- [EXERCISE BRIEF]: In the entries below, find the line with "You are a computer-use" and transcribe it and every line after it exactly, through the last line, without pictures.

- [RECORD EXTRACTS]:
------------------------------------

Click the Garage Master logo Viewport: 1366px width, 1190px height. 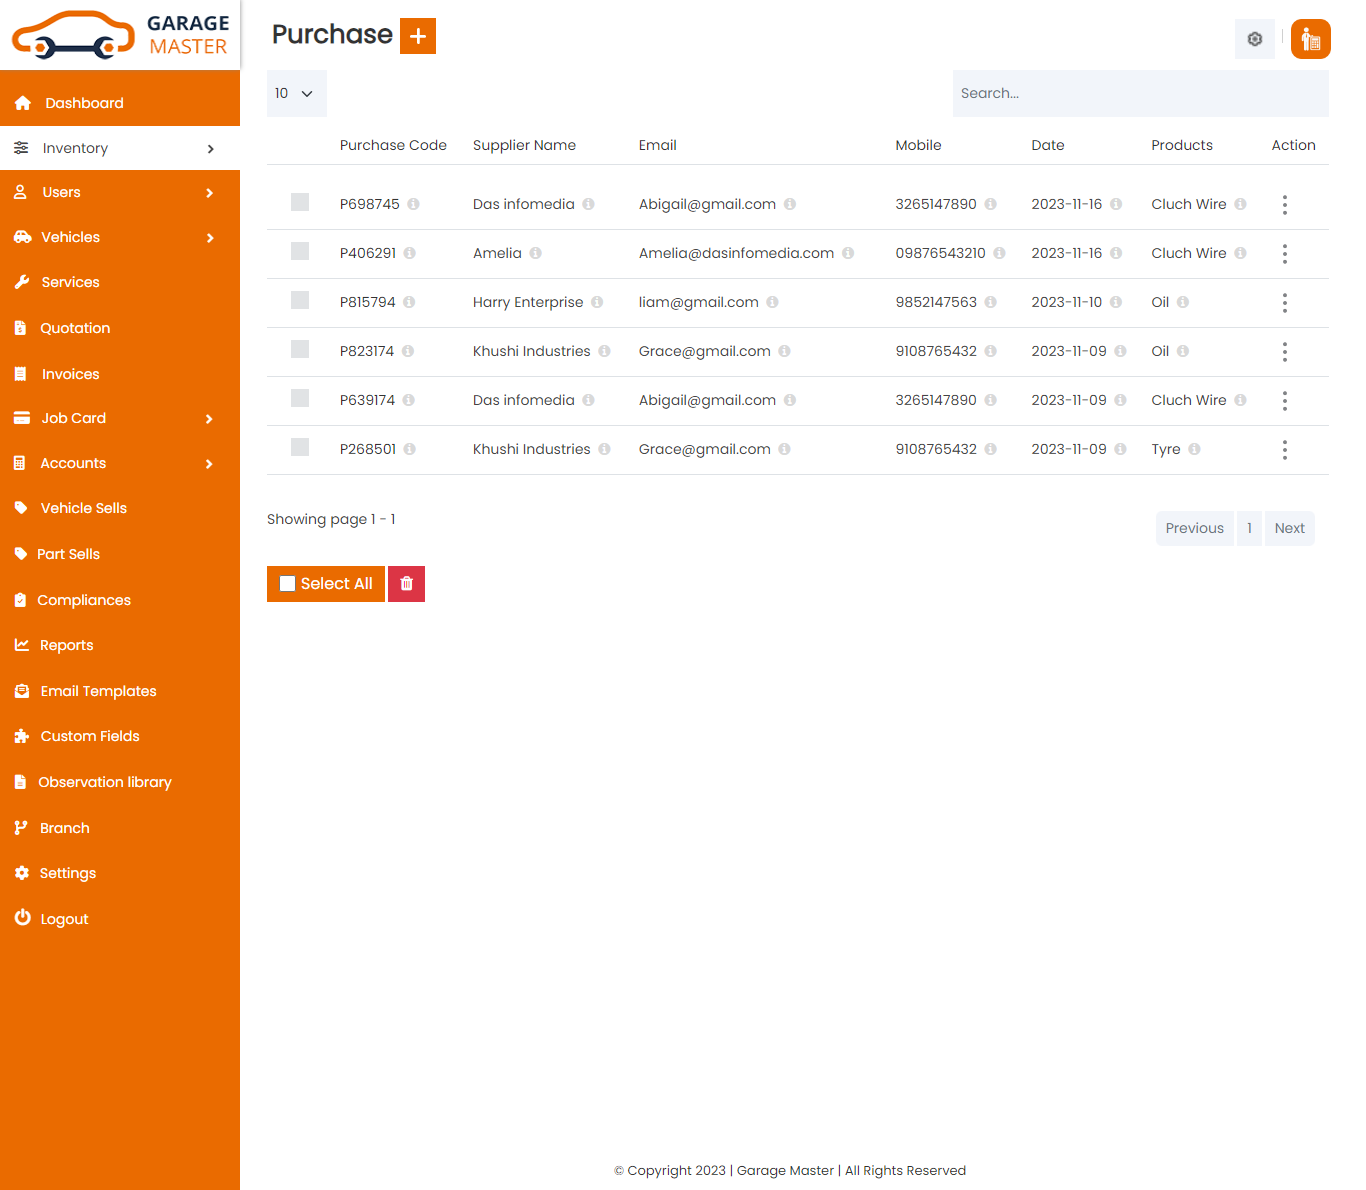tap(120, 35)
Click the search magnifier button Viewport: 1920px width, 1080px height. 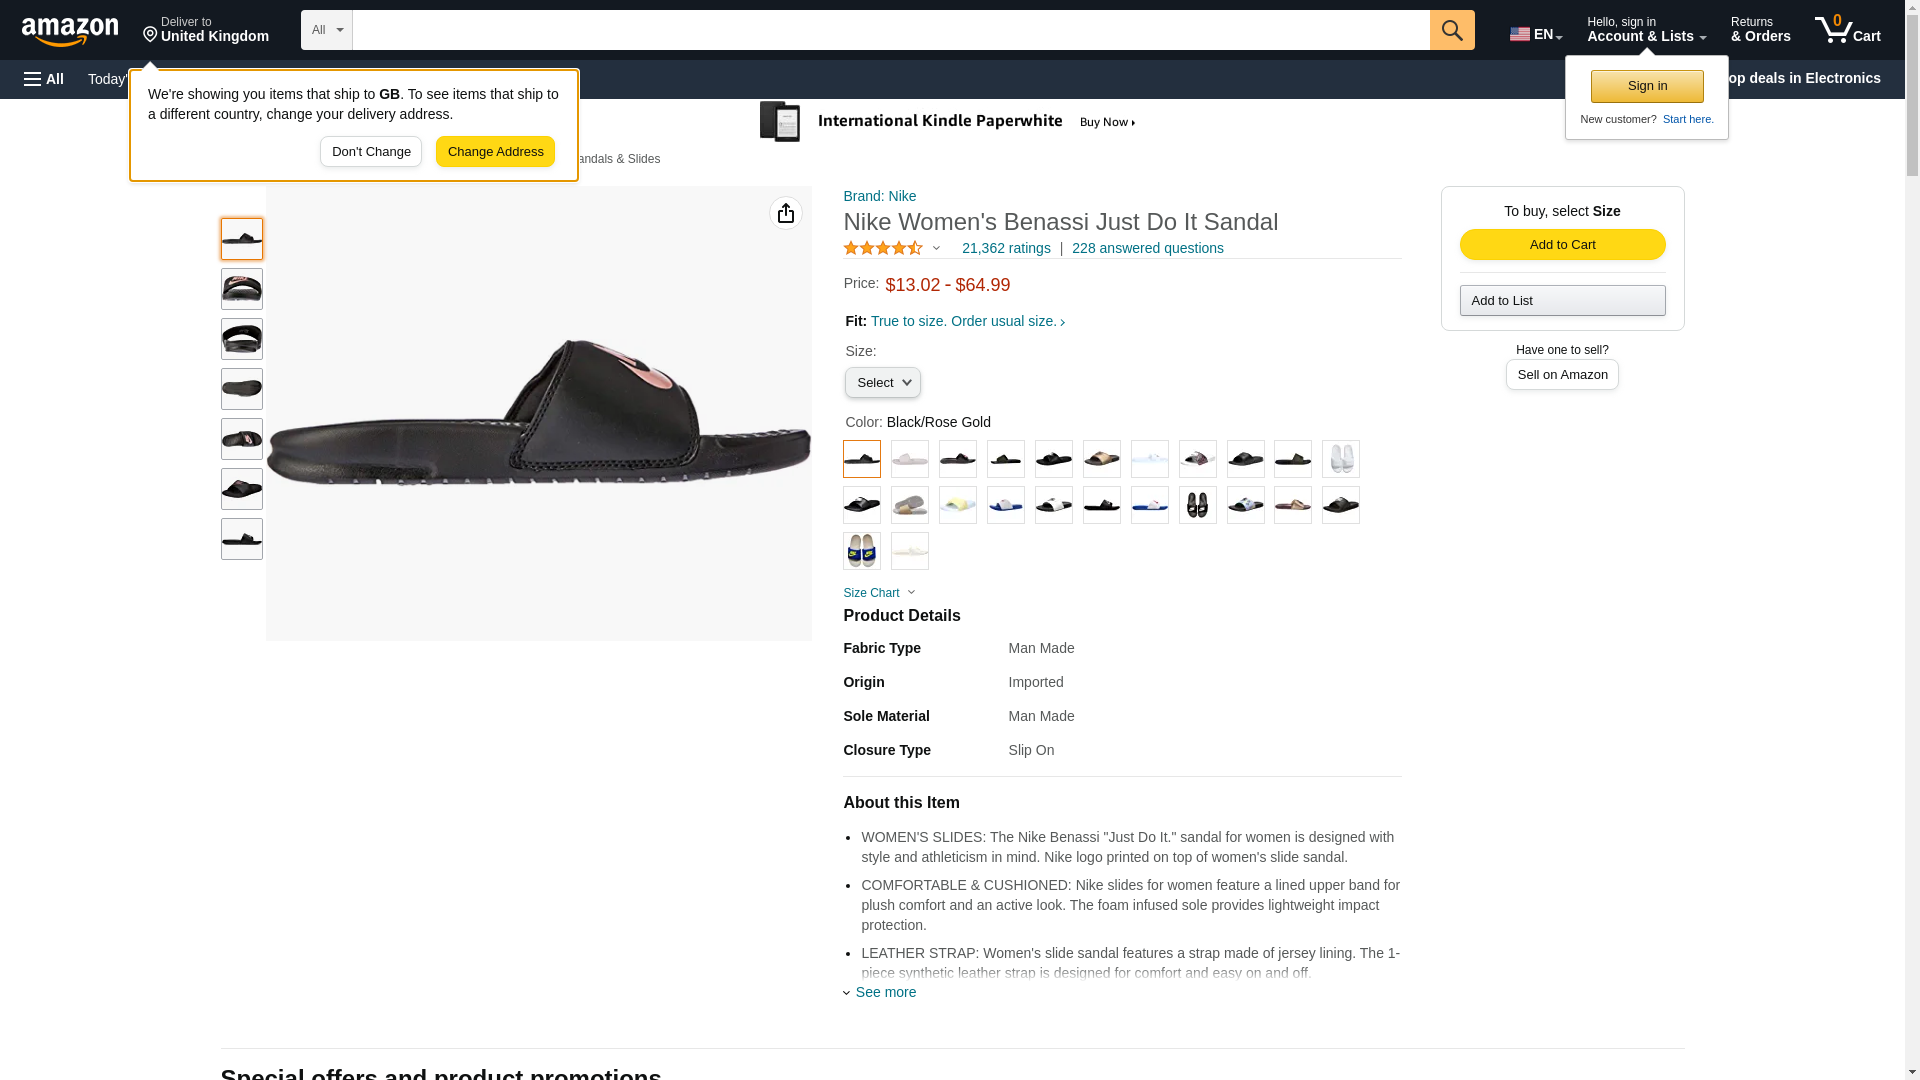pos(1451,30)
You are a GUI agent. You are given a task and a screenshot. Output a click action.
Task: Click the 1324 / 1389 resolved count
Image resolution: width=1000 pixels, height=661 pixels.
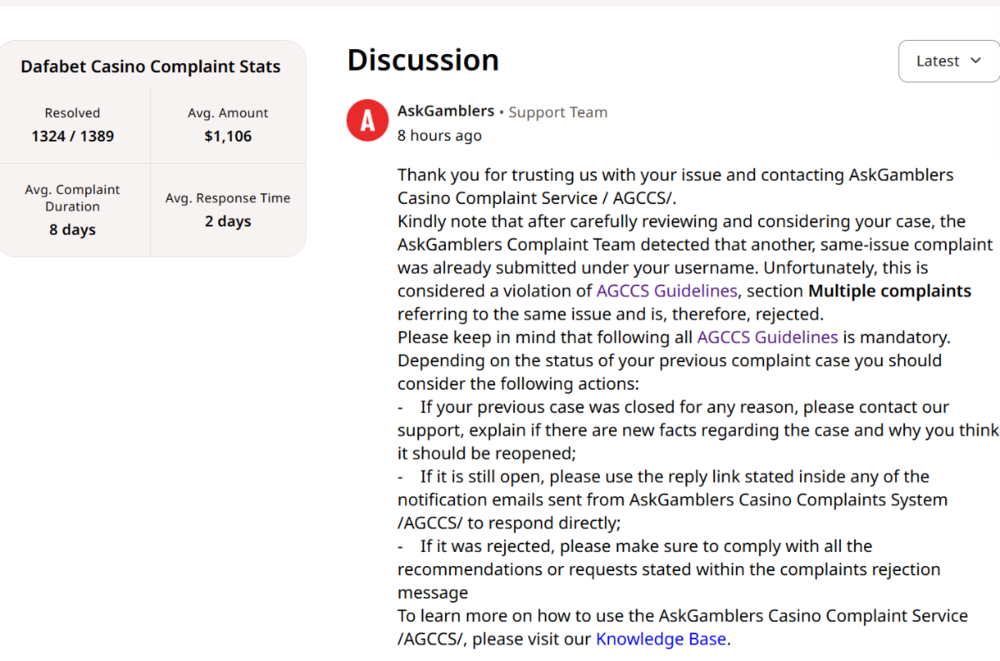(x=73, y=136)
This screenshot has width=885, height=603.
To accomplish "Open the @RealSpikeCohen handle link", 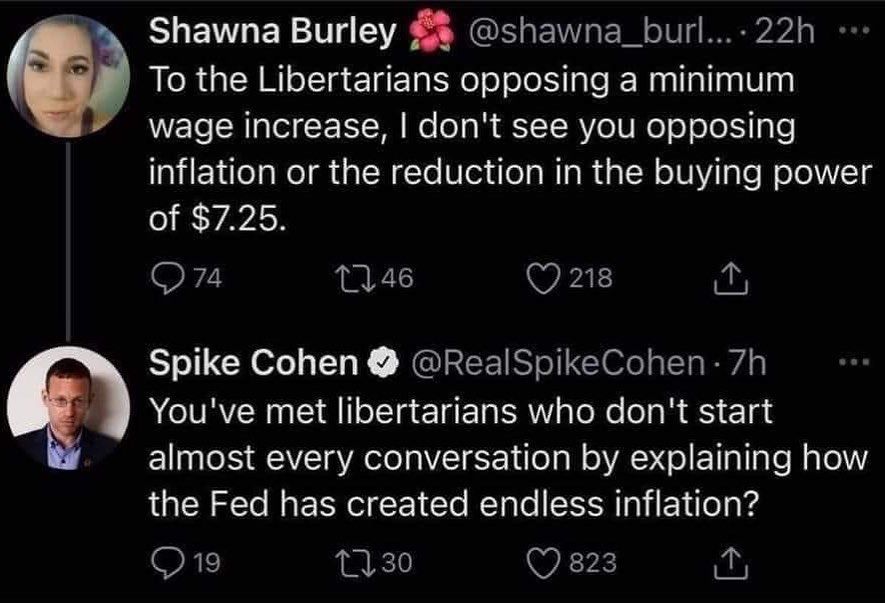I will pos(559,362).
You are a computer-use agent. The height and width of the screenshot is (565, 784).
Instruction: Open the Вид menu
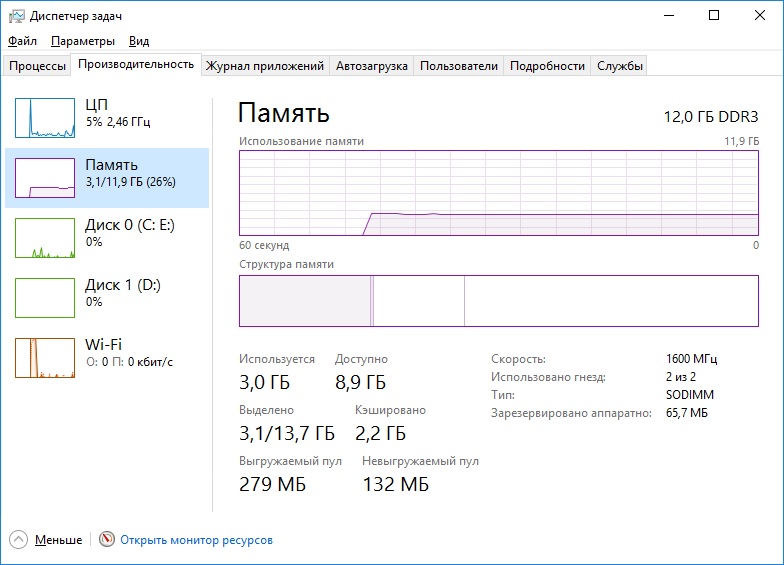(139, 41)
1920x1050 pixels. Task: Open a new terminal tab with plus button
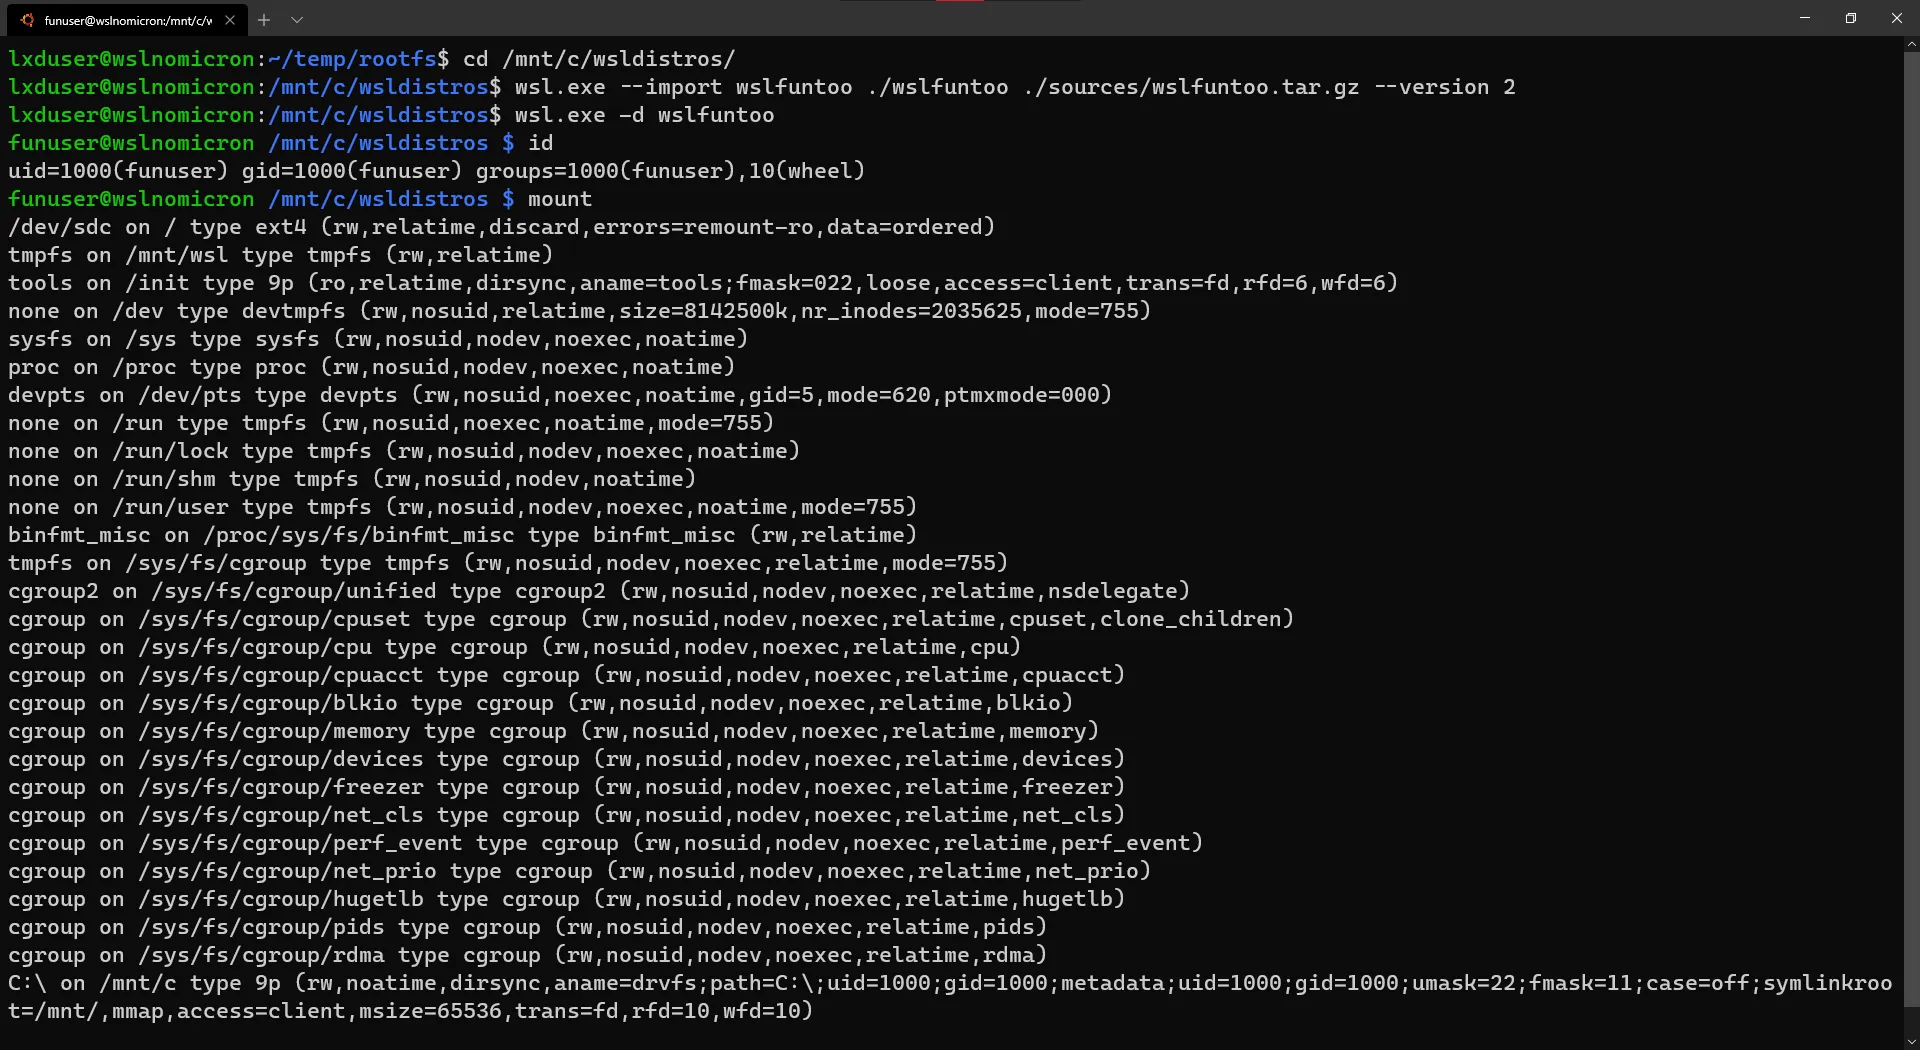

------------------------------------

- [ANSWER SECTION]:
You are a computer-use agent. The height and width of the screenshot is (565, 784).
Instruction: Open the Вид menu
(139, 41)
1920x1050 pixels. Task: Open a new terminal tab with plus button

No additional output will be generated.